→ Work request: Please retype the records below exactly, omitting any images.

Pixel coordinate grounding data
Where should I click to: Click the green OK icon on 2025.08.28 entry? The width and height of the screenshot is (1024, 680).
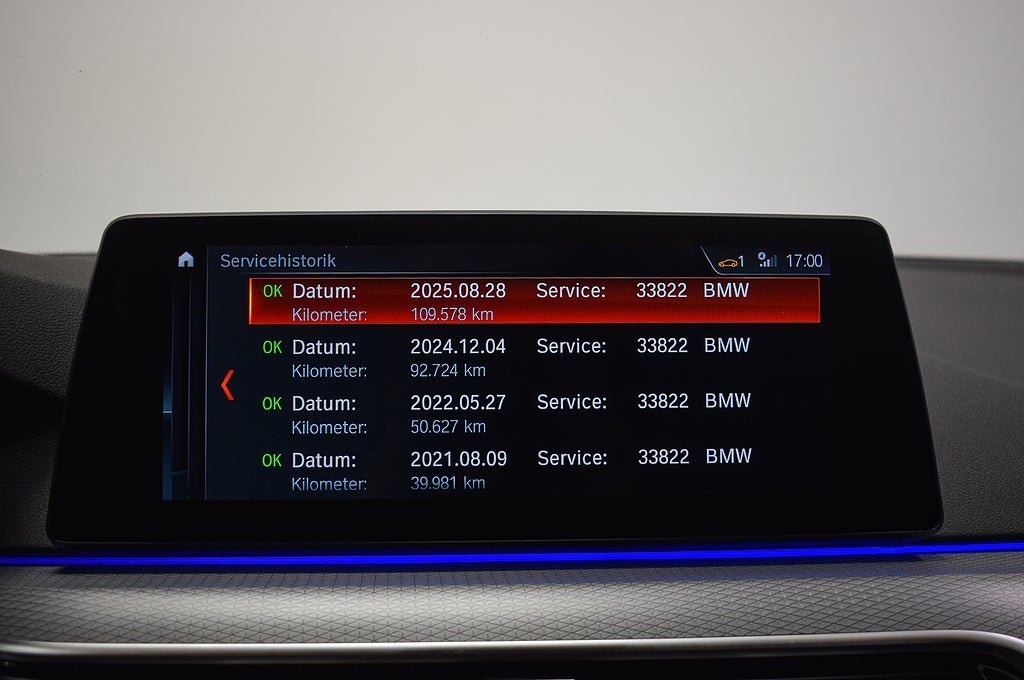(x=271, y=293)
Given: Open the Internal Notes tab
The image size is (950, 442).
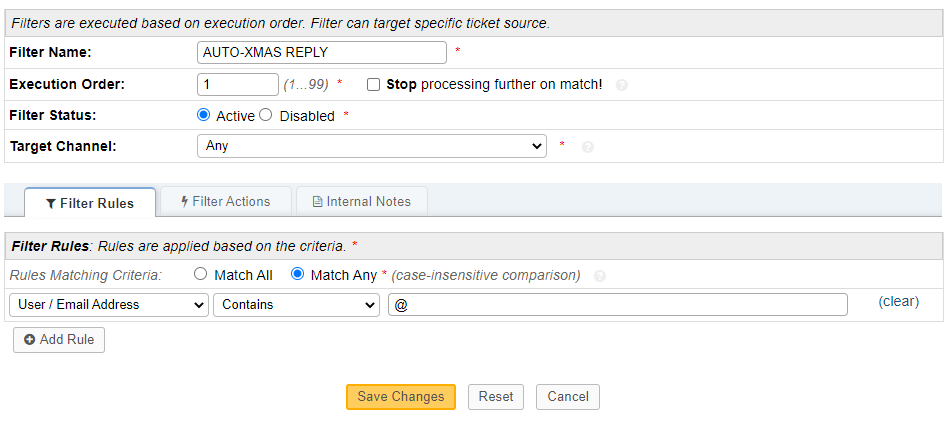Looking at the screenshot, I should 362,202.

→ Task response:
Where should I click to: Click the green OK icon on 2025.08.28 entry? The width and height of the screenshot is (1024, 680).
(x=271, y=293)
Given: Open the Internal Notes tab
The image size is (950, 442).
Looking at the screenshot, I should 362,202.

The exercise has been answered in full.